Within the records below, reproduce without change the lines from the line that has "sensación [link] (180, 82)" through the line that has "Alegría [link] (38, 449)", and only those.
=== Begin Enclosure ===
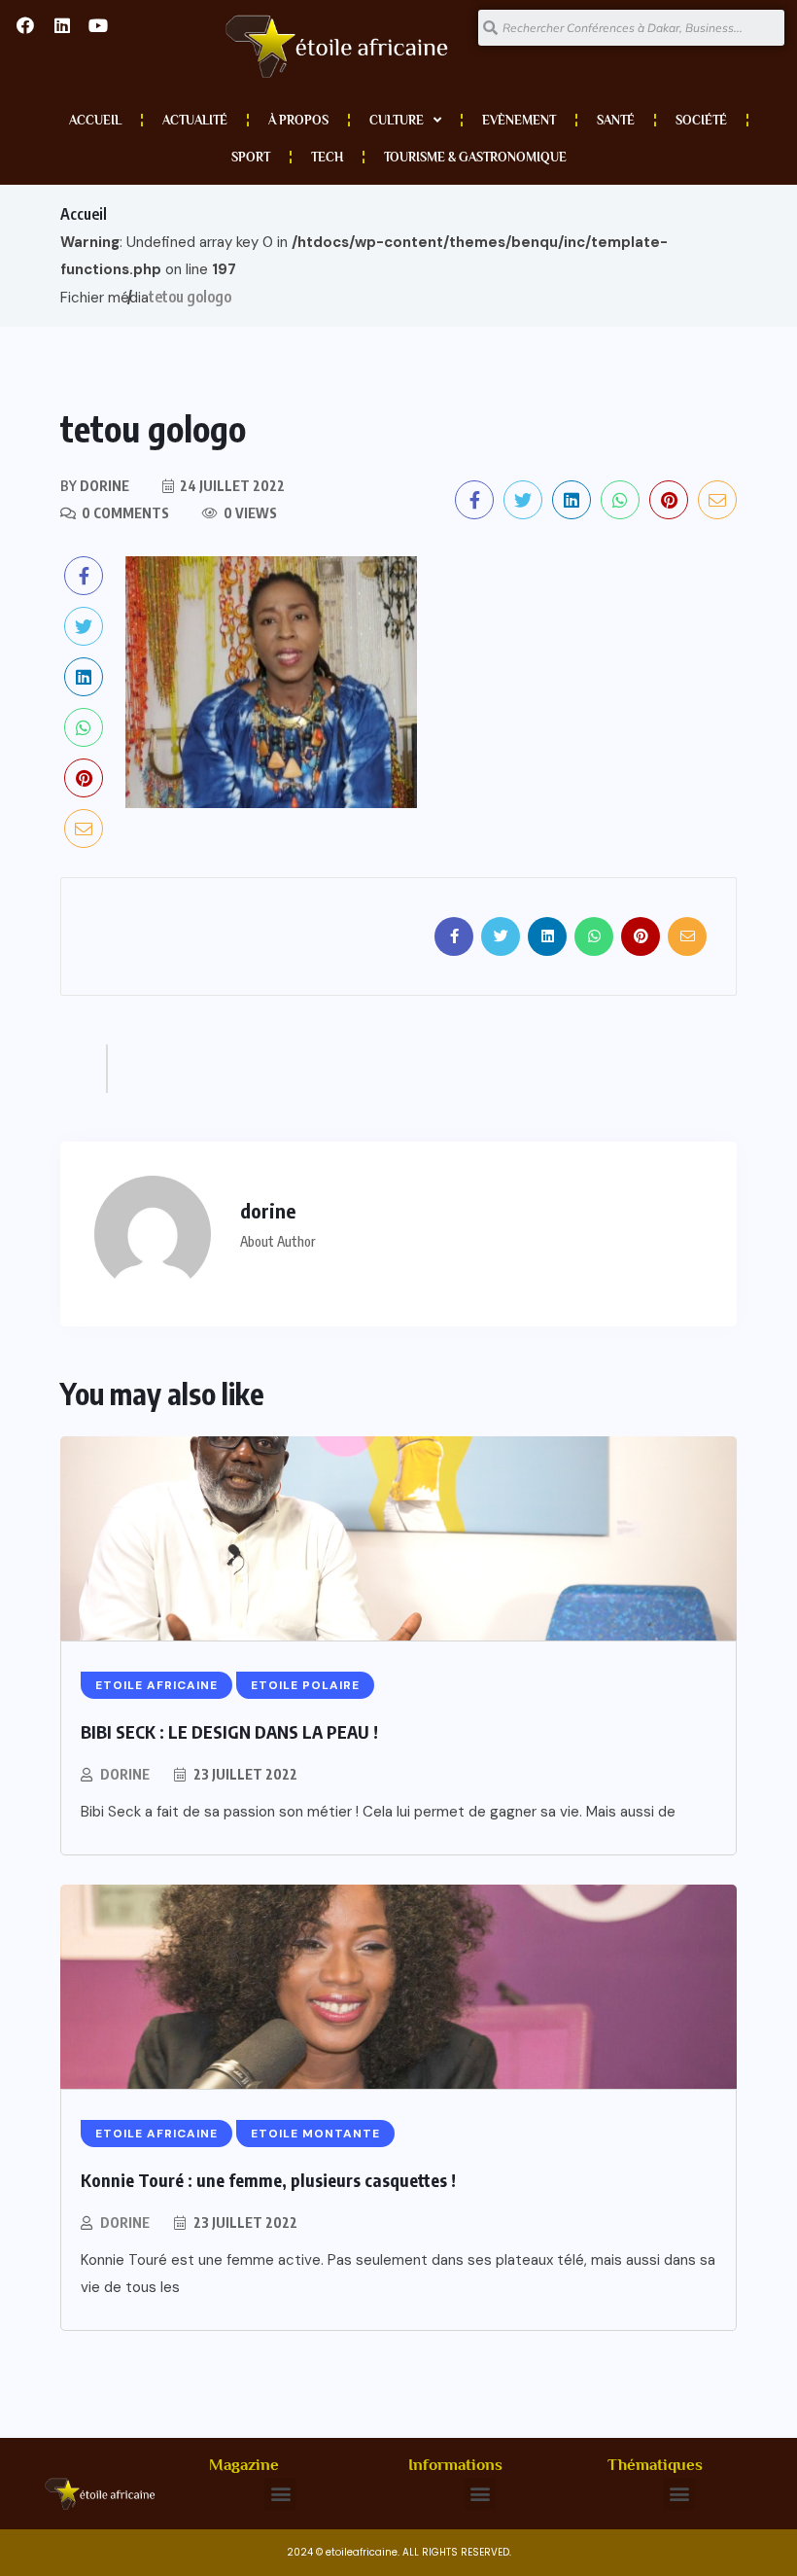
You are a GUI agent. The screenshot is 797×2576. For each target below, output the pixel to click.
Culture (396, 120)
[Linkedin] (61, 25)
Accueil (95, 120)
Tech (327, 157)
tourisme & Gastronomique (475, 157)
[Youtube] (98, 25)
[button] (280, 2494)
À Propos (298, 120)
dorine (125, 1774)
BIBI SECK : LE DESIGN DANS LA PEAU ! (229, 1731)
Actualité (194, 120)
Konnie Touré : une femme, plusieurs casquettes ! (268, 2180)
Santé (616, 120)
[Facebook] (25, 25)
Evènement (519, 120)
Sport (250, 157)
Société (701, 120)
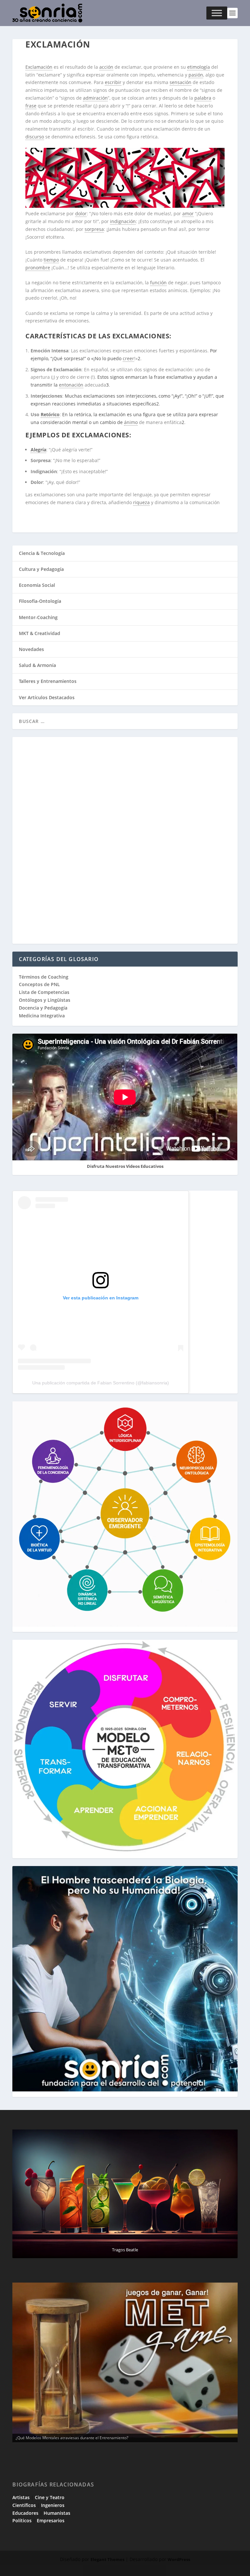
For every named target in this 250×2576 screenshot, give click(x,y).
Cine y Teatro (49, 2497)
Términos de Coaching (43, 977)
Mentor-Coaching (38, 617)
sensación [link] (180, 82)
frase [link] (30, 106)
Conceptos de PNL (39, 984)
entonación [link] (71, 385)
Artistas (21, 2497)
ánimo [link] (131, 422)
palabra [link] (202, 98)
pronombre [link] (37, 267)
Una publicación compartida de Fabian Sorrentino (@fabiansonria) (100, 1382)
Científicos (24, 2505)
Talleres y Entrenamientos (47, 681)
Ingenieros (52, 2505)
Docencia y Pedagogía (43, 1008)
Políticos (22, 2520)
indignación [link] (123, 221)
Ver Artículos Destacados (47, 697)
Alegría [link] (38, 449)
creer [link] (128, 358)
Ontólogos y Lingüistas (44, 1000)
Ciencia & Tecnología (42, 553)
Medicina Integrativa (42, 1015)
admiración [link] (95, 98)
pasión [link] (195, 75)
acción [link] (106, 67)
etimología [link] (198, 67)
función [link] (158, 282)
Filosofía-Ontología (40, 601)
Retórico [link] (50, 414)
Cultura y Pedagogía (41, 569)
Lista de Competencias (45, 992)
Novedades (31, 649)
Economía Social (37, 585)
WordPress (179, 2559)
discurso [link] (34, 137)
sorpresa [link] (94, 229)
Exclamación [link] (38, 67)
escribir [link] (113, 82)
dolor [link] (81, 213)
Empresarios (50, 2520)
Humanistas (57, 2513)
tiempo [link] (51, 260)
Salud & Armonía (37, 665)
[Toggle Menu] (217, 13)
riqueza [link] (141, 502)
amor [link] (188, 213)
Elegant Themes (107, 2559)
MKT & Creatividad (39, 633)
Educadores (25, 2513)
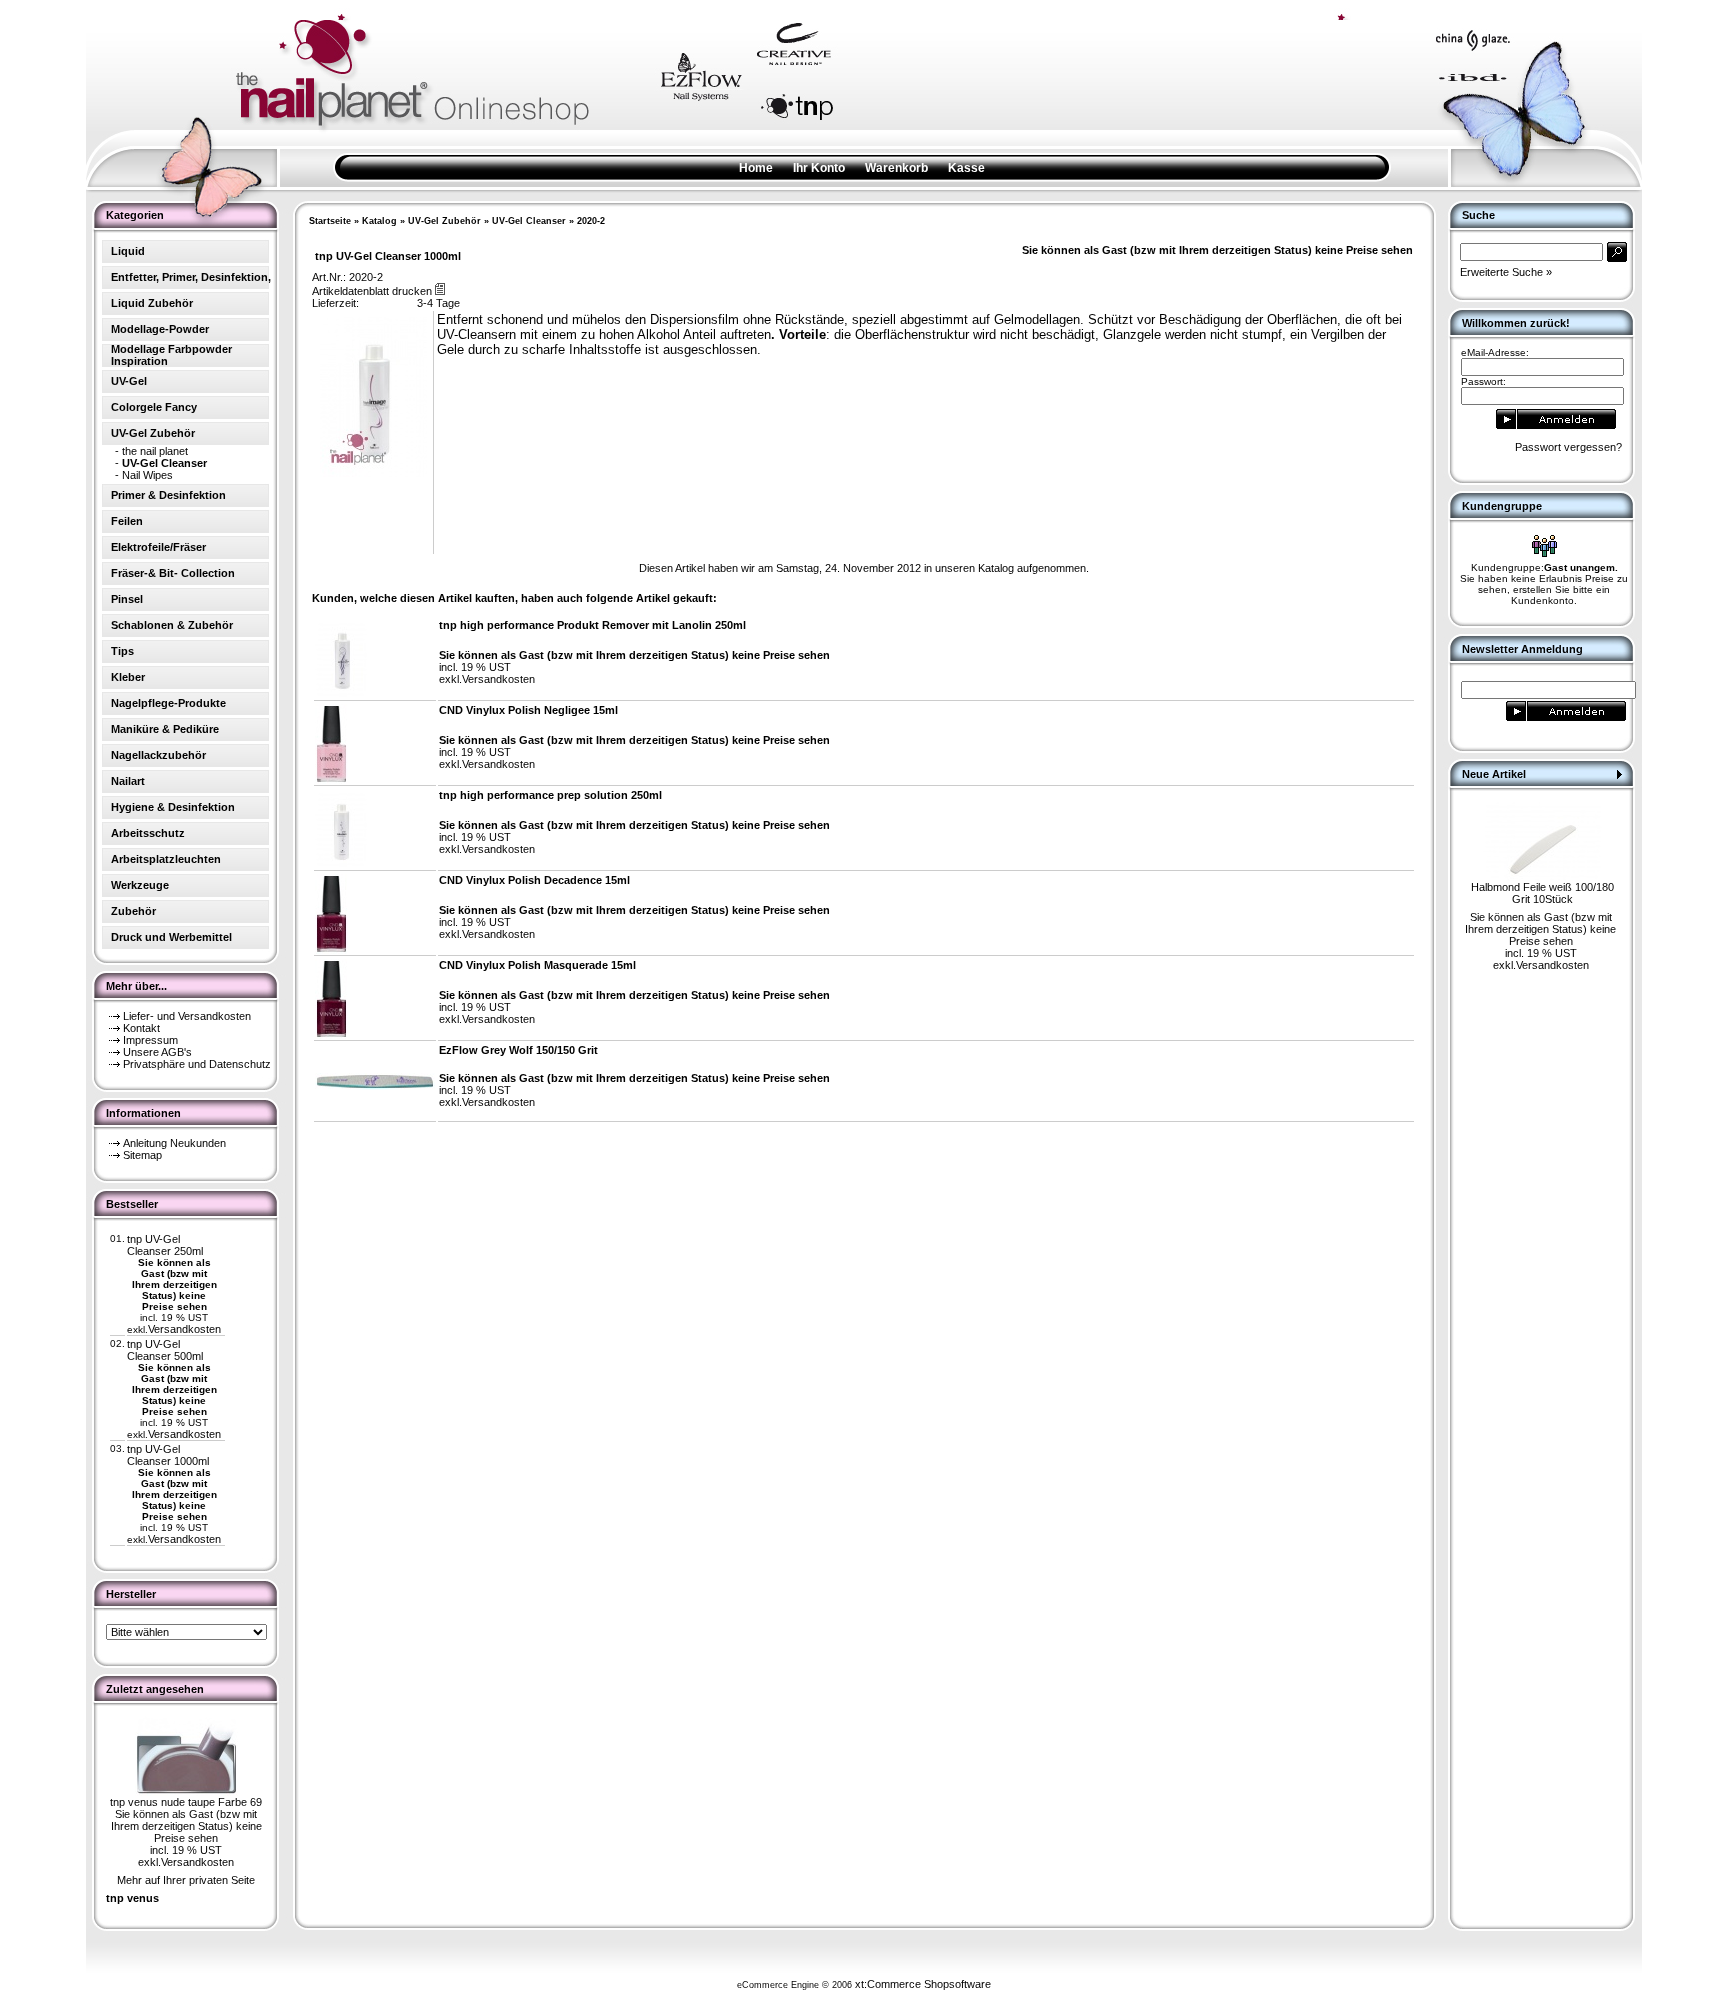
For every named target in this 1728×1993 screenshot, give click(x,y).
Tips (122, 651)
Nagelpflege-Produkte (168, 703)
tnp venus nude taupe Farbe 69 (186, 1802)
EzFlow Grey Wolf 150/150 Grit (518, 1050)
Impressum (150, 1040)
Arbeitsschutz (148, 833)
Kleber (128, 677)
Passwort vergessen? (1568, 447)
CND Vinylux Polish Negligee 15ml (528, 710)
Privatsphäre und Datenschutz (197, 1064)
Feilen (127, 521)
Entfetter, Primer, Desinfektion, (191, 277)
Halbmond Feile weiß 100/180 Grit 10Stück (1542, 893)
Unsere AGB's (157, 1052)
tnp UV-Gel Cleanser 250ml (165, 1245)
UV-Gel (129, 381)
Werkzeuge (140, 885)
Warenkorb (896, 168)
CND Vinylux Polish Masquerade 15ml (537, 965)
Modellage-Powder (160, 329)
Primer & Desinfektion (168, 495)
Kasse (966, 168)
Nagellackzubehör (158, 755)
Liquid (128, 251)
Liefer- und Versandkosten (187, 1016)
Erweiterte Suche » (1506, 272)
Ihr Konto (819, 168)
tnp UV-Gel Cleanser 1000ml (168, 1455)
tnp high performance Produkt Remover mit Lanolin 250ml (592, 625)
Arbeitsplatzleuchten (166, 859)
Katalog (379, 221)
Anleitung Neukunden (174, 1143)
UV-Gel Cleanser (529, 221)
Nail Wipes (147, 475)
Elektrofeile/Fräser (158, 547)
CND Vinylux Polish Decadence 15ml (534, 880)
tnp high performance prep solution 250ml (550, 795)
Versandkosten (184, 1329)
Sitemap (142, 1155)
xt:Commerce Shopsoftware (923, 1984)
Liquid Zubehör (152, 303)
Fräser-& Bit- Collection (173, 573)
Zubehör (133, 911)
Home (756, 168)
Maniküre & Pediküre (165, 729)
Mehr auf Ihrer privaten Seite (186, 1880)
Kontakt (141, 1028)
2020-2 (591, 221)
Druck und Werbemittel (171, 937)
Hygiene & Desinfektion (173, 807)
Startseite (330, 221)
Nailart (128, 781)
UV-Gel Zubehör (444, 221)
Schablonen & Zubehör (172, 625)
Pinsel (127, 599)
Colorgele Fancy (154, 407)
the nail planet (155, 451)
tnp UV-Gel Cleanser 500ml (165, 1350)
=== End Enclosure ===
### EXERCISE OUTPUT
sensación [link] (180, 82)
frase [link] (30, 106)
Conceptos de PNL (39, 984)
entonación [link] (71, 385)
Artistas (21, 2497)
ánimo [link] (131, 422)
palabra [link] (202, 98)
pronombre [link] (37, 267)
Una publicación compartida de Fabian Sorrentino (@fabiansonria) (100, 1382)
Científicos (24, 2505)
Talleres y Entrenamientos (47, 681)
Ingenieros (52, 2505)
Docencia y Pedagogía (43, 1008)
Políticos (22, 2520)
indignación [link] (123, 221)
Ver Artículos Destacados (47, 697)
Alegría [link] (38, 449)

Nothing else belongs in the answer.